What will be Australia’s next big business success?
I am not one to while away the hours reading a novel. Although I am apt to lose myself for hours reading a riveting set of internet rankings.
It started with an interest in tracking global city populations (Tokyo: 37 million and falling) and country GDPs (which the US has topped since the 1870s). Simple lists, especially those viewed across time, show the rise and fall of cities and empires. Changes to the natural order of things raises the question, for example, of how long the American empire can last.
My current interest is the rise and fall of the world’s largest publicly listed corporations. This is a blueprint, a road map, for a country’s prosperity. The world’s most valuable (by market capitalisation) business entity is the Apple Corporation, founded in 1976.
The reason why the US is the world’s most powerful nation is because it has the ability to create new global businesses within a single generation. Not just Apple, but also Microsoft (1975), Google (1998), Amazon (1994), NVIDIA (1993), Meta (2004) and Tesla (2003). Seven of the 10 most valuable corporations are tech companies based in the US, mostly Silicon Valley; they were created within a 30-year burst of entrepreneurial energy. It prompts the question: Has there been another time in history when so many top-10 global businesses were formed in such a short period of time?

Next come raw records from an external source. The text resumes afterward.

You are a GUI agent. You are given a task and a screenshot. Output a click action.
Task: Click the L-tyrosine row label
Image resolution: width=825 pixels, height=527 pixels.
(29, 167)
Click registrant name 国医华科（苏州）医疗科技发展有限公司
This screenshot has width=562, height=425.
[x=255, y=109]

The most valuable businesses based in France are luxury goods. The top four (by market cap) are LVMH, L’Oreal, Hermès and Dior. Why is that? Could this be an intergenerational dividend of France’s obsession with luxury stemming from Louis XIV, the so-called Sun King of Versailles?
And why are two of the top 10 Canadian businesses railways (Canadian National and Canadian Pacific)? Australia’s top business, by contrast, are spread out over resources, banking, retail, pharmaceutical (CSL) and technology (Atlassian).
Nations evolve businesses to scale that reflect their resources, geography and cultural predisposition. Banking and oil companies are present in many developed nations. For all its flaws, the US delivers entrepreneurial ability on a scale unmatched by any other nation. Who knows where today’s technology behemoths, and others still being formed, might take artificial intelligence over the next decade, let alone across the 21st century?
When viewed through this global lens the kinds of businesses I would expect to evolve, by a process of Darwinian evolution in Australia, are businesses like those we have in resources.
I would also expect others to emerge at scale in agribusiness, civil engineering, ship building including submarines, and maybe in some kinds of lifestyle products. But there’s more that we need to deliver business success at a global scale. It is a national narrative about our unique ability to project our skills, our resources and our way of life to the rest of the world. The Americans have that self-belief in technology. The French have it in luxury goods. The Canadians must have it in railways!
We will develop and we will retain ownership of businesses that use Australian skills and resources to create prosperity for the Australian people in the decades to come. That is, or that should be, our storyline.